ERV loci absent from the human reference genome but present in both archaic hominins and modern humans.

For each Agoni et al. [1] locus that we recovered in modern humans, the top sequence with black background shows the corresponding pre-integration region in the human reference sequence (hg19) and below are the reads from both the archaic hominins (with the viral regions in blue) and modern humans (viral regions in red). ‘De’ = Denisovan, ‘Ne’ = Neanderthal. In most cases there are reads spanning both upstream and downstream boundaries of the ERV, with the characteristic six base Target Site Duplication (TSD) of the host genome between them (see also Figure S1; only a small sample of the available reads from modern humans is shown). An asterisk shows the first base of the ERV, which in five of the seven instances represented here has integrated in reverse orientation. Coordinates taken from the UCSC Genome Browser at http://genome.ucsc.edu/ (Feb. 2009 (GRCh37/hg19) assembly). Both we and Agoni et al. [1] found the same A/G substitution in the TSD of HERV-K-De3.

It is unlikely that these ERV loci in the archaic hominins are contaminants from modern human DNA. Average coverage of the Denisovan genome was only about twofold and the contamination rate among the reads was estimated using several approaches to have been less than 1% [4]. We believe that the explanation lies in fundamental population genetics. With the exception of co-opted ERV loci such as syncytins [5], which could increase in frequency due to positive selection, we assume ERV loci become common by genetic drift, and the average time for a neutral allele to go to fixation is 4Ne generations (where Ne is the effective population size). Given estimates of long-term human generation time and population size [6], this is ∼800,000 years. The population divergence of modern humans from the Denisovan/Neanderthal lineage is more recent, between 170,000 and 700,000 years according to a more recent — and much deeper —sequencing of the above Denisovan fossil [7], so many loci will have persisted at fluctuating frequencies in all three lineages.

As well as showing how differences in loci between one genome and another must be interpreted cautiously, our finding illustrates how single genomes, whether the human reference or one from an archaic hominin fossil, are likely to only contain those ERV loci that after almost a million years have drifted to high frequency. These old loci give us only a limited insight into the processes that created them, e.g. they will have accrued multiple inactivating mutations during this time. In contrast, loci that have integrated recently are more likely to produce proteins and might even be replicating. Such loci are interesting, perhaps most importantly because they are more likely to be pathogenic. The long-running debate over whether or not ERVs cause disease in humans has been handicapped by our poor knowledge of ERV polymorphism. Characterising individual loci is necessary to test ERV involvement in disease 8, 9, and will aid the potential exploitation of ERV proteins as cancer and HIV immunotherapy targets [10].

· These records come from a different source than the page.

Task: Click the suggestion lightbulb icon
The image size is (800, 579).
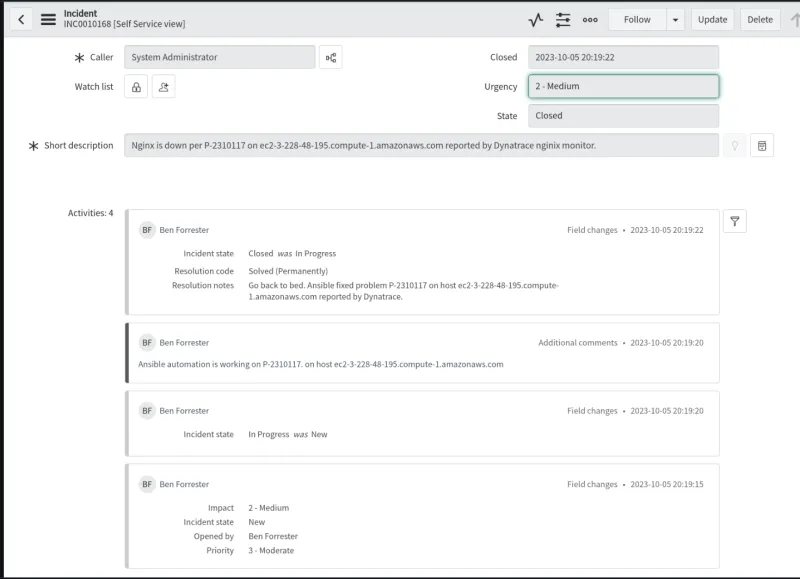Action: click(735, 146)
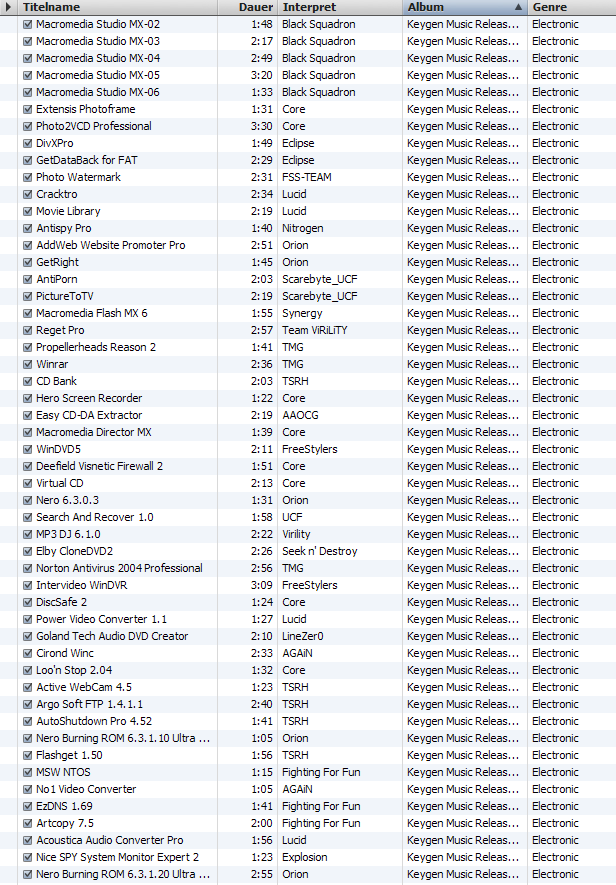The image size is (616, 885).
Task: Select the Elby CloneDVD2 track
Action: click(x=75, y=551)
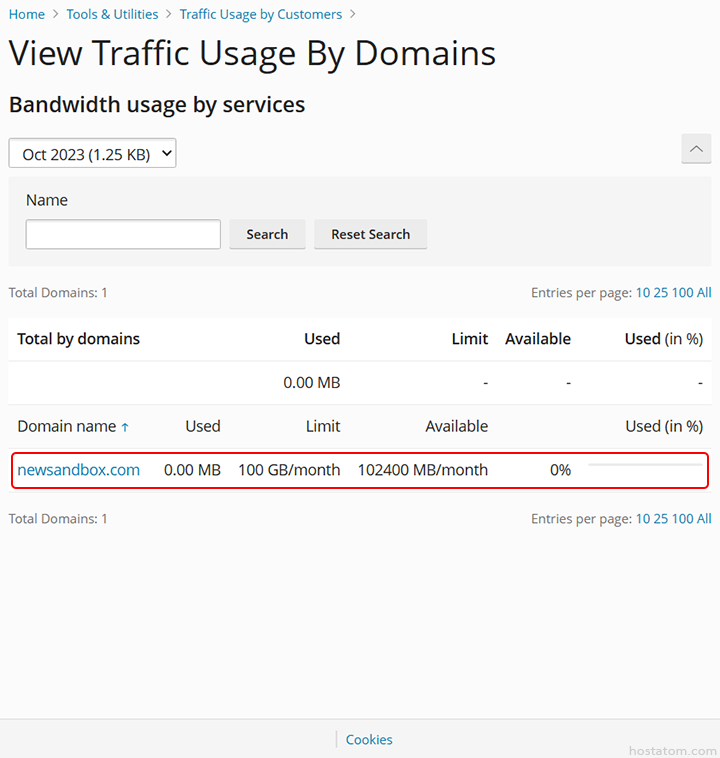Open the newsandbox.com domain link
Image resolution: width=720 pixels, height=758 pixels.
(x=78, y=470)
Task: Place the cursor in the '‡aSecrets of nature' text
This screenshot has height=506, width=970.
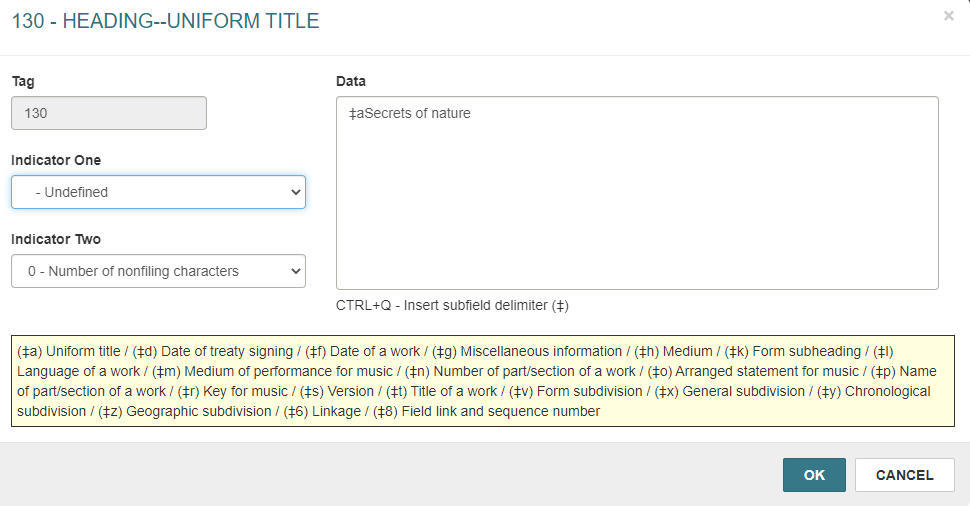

ERVs in fossil hominins also improve our understanding of both ERV and human evolution. When the ERV loci in modern humans have been reasonably well-sampled, fossil loci will help us build a robust mathematical model of ERV proliferation. Then, because ERV loci make easily detectable and irreversible genetic markers (the common mechanism called ‘recombinational deletion’ leaves a relict structure called a solo-LTR [9]), they might help us in the measurement of divergence dates and population sizes for these archaic hominins.